**INSTRUCTION 1**
From the Pyxis fire risk platform overview, transcribe the part that opens with the words containing "Risk Prediction: Identifying" and closes with "the Technical Documentation.".
**INSTRUCTION 2**
In the Pyxis fire risk platform overview, rewrite the paragraph beginning "Pyxis is a production grade data intelligence platform" as a short bulleted list that keeps its main facts.

**SUPPLIED PASSAGE**
========

Pyxis

Fire Risk Prevention and Response Optimization Engine City of San Francisco Fire Department Operations

Built on the Databricks Lakehouse Platform | April 2026

Project Overview

Pyxis is a production grade data intelligence platform that transforms 7.2 million raw municipal records from the San Francisco Open Data Portal into actionable fire risk analytics. The platform ingests five distinct city datasets (fire incidents, 911 calls, fire violations, building inspections, and building permits), resolves them into a unified property registry of 210,359 buildings, and scores every property in the city on a 0 to 100 risk scale using a hybrid Explainable AI ensemble.

The system directly addresses four critical operational needs of the San Francisco Fire Department:

Risk Prediction: Identifying which specific properties and neighborhoods face the highest fire risk before incidents occur
Response Optimization: Quantifying station level NFPA 1710 compliance and recommending resource reallocation based on geospatial risk density
Compliance Tracking: Measuring violation follow up effectiveness and exposing "dark properties" that have slipped through every inspection queue
Operational Intelligence: Delivering pre computed, decision ready metrics through a real time geospatial dashboard

For complete technical details, refer to the Technical Documentation.

Platform Screenshots

Dashboard Overview

Geospatial Risk Prediction Layer

Response Optimisation Layer

NFPA Response Compliance Tracking system

Fairness Coverage Analysis

XAI and Shap Analysis

Architecture

Medallion Architecture

Pyxis implements the Databricks Medallion Architecture pattern with three data layers:

                    San Francisco Open Data Portal
                    (5 Datasets | 7.2M Records)

========

**DATA SHOWN**
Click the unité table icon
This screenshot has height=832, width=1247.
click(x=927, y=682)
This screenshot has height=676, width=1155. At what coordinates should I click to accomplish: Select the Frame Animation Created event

========

**PROBLEM SOLUTION 1**
Risk Prediction: Identifying which specific properties and neighborhoods face the highest fire risk before incidents occur
Response Optimization: Quantifying station level NFPA 1710 compliance and recommending resource reallocation based on geospatial risk density
Compliance Tracking: Measuring violation follow up effectiveness and exposing "dark properties" that have slipped through every inspection queue
Operational Intelligence: Delivering pre computed, decision ready metrics through a real time geospatial dashboard

For complete technical details, refer to the Technical Documentation.

**PROBLEM SOLUTION 2**
- Pyxis is a production grade data intelligence platform.
- It turns 7.2 million raw municipal records from the San Francisco Open Data Portal into fire risk analytics.
- It ingests five city datasets: fire incidents, 911 calls, fire violations, building inspections, and building permits.
- It resolves these into a unified registry of 210,359 buildings.
- It scores every property in the city from 0 to 100 for risk using a hybrid Explainable AI ensemble.